#### WHAT YOU SHOULD DO
Taking the line containing "Customized Content Micropages (372, 180)" as the first and the last line of the entries as the end, reproduce every line between them exactly, including both.

#### DATA FOR REVIEW
>>

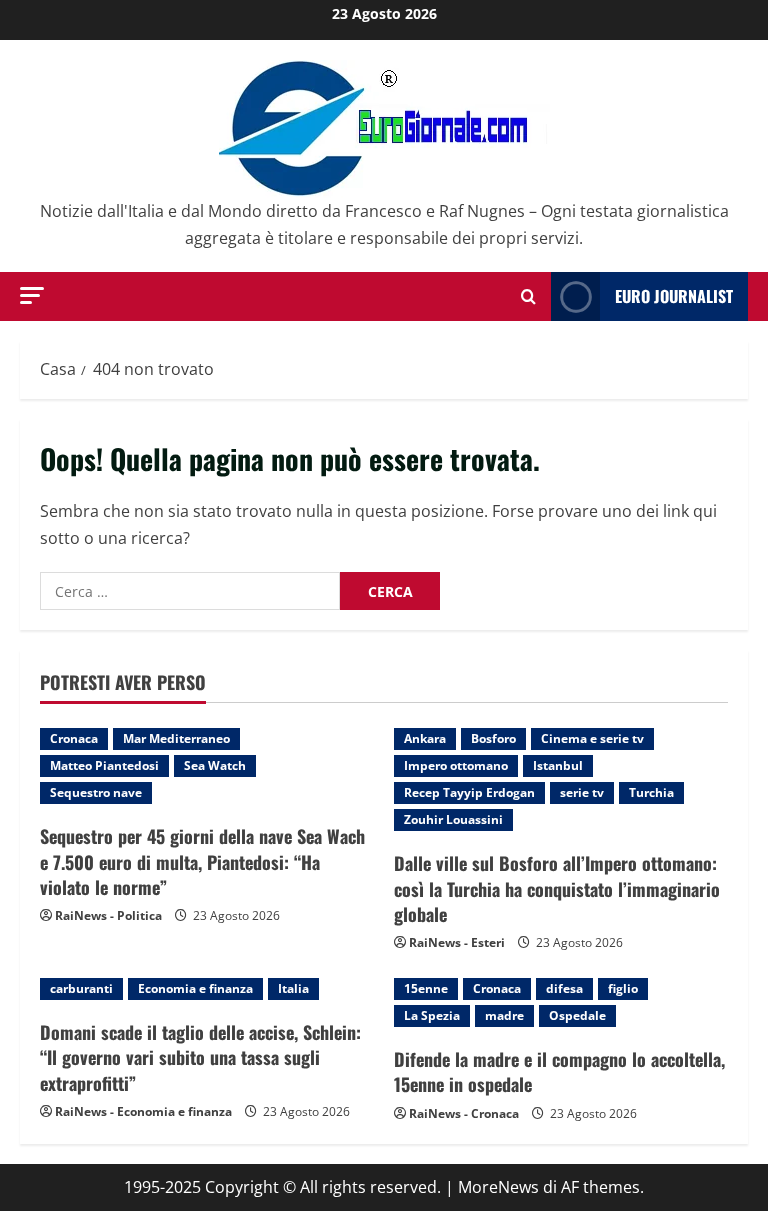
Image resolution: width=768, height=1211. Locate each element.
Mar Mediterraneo (176, 738)
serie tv (582, 792)
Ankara (425, 738)
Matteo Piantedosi (104, 765)
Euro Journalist (674, 296)
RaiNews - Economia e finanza (143, 1111)
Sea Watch (215, 765)
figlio (623, 988)
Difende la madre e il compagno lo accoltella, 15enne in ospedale (559, 1071)
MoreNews (498, 1187)
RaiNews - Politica (108, 915)
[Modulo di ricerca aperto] (528, 296)
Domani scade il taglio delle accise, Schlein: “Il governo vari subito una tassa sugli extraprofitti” (200, 1057)
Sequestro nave (96, 792)
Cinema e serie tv (592, 738)
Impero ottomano (456, 765)
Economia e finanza (195, 988)
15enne (426, 988)
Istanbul (558, 765)
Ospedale (577, 1015)
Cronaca (74, 738)
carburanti (81, 988)
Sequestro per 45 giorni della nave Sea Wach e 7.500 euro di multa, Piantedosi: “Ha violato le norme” (202, 861)
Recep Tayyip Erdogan (469, 792)
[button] (32, 295)
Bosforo (493, 738)
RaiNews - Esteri (457, 942)
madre (504, 1015)
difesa (564, 988)
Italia (293, 988)
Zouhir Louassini (453, 819)
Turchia (651, 792)
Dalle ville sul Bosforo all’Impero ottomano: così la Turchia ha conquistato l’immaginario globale (557, 888)
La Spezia (432, 1015)
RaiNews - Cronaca (464, 1113)
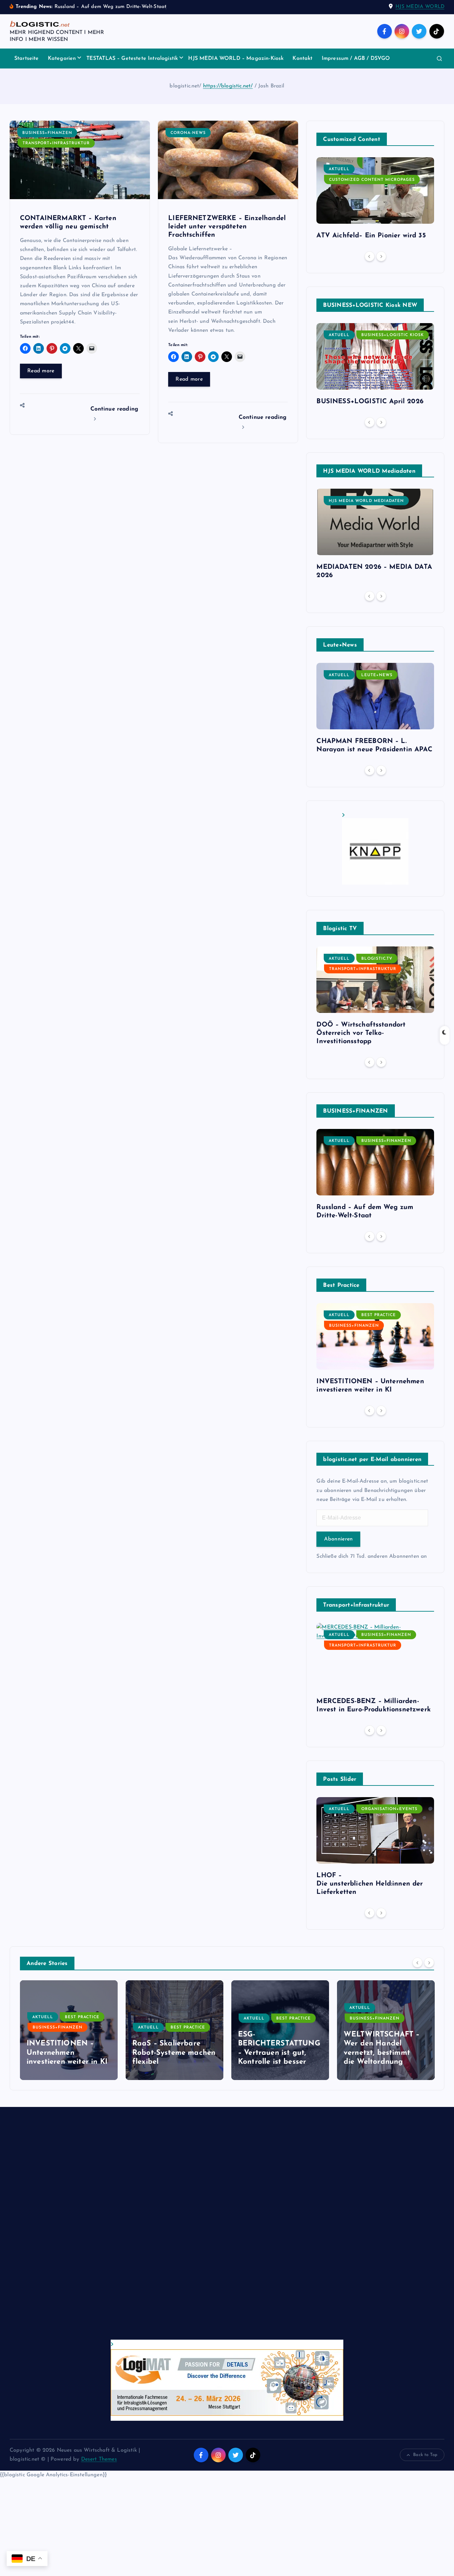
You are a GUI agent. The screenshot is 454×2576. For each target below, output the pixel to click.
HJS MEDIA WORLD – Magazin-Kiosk (236, 58)
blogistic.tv (377, 959)
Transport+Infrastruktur (56, 143)
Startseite (26, 58)
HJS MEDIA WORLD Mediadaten (366, 501)
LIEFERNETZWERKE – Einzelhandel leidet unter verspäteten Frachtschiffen (227, 226)
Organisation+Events (389, 1809)
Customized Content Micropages (372, 180)
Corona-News (188, 133)
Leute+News (377, 675)
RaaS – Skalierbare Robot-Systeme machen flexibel (68, 2053)
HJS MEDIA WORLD (420, 6)
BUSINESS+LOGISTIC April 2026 (369, 401)
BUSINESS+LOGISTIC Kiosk (392, 335)
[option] (375, 201)
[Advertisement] (209, 2230)
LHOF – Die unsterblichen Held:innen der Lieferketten (369, 1884)
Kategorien (62, 58)
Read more (41, 371)
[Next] (381, 256)
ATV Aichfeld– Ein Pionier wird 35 (370, 235)
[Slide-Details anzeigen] (375, 849)
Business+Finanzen (47, 133)
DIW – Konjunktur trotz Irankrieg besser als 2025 (385, 2053)
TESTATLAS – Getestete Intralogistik (132, 58)
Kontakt (302, 58)
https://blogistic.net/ (228, 86)
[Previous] (370, 256)
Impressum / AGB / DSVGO (356, 58)
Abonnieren (338, 1539)
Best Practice (378, 1315)
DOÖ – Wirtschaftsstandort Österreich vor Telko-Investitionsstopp (360, 1033)
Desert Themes (99, 2459)
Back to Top (425, 2455)
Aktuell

<<

#### WRITTEN ANSWER
Customized Content Micropages (372, 180)
Corona-News (188, 133)
Leute+News (377, 675)
RaaS – Skalierbare Robot-Systeme machen flexibel (68, 2053)
HJS MEDIA WORLD (420, 6)
BUSINESS+LOGISTIC April 2026 (369, 401)
BUSINESS+LOGISTIC Kiosk (392, 335)
[option] (375, 201)
[Advertisement] (209, 2230)
LHOF – Die unsterblichen Held:innen der Lieferketten (369, 1884)
Kategorien (62, 58)
Read more (41, 371)
[Next] (381, 256)
ATV Aichfeld– Ein Pionier wird 35 (370, 235)
[Slide-Details anzeigen] (375, 849)
Business+Finanzen (47, 133)
DIW – Konjunktur trotz Irankrieg besser als 2025 (385, 2053)
TESTATLAS – Getestete Intralogistik (132, 58)
Kontakt (302, 58)
https://blogistic.net/ (228, 86)
[Previous] (370, 256)
Impressum / AGB / DSVGO (356, 58)
Abonnieren (338, 1539)
Best Practice (378, 1315)
DOÖ – Wirtschaftsstandort Österreich vor Telko-Investitionsstopp (360, 1033)
Desert Themes (99, 2459)
Back to Top (425, 2455)
Aktuell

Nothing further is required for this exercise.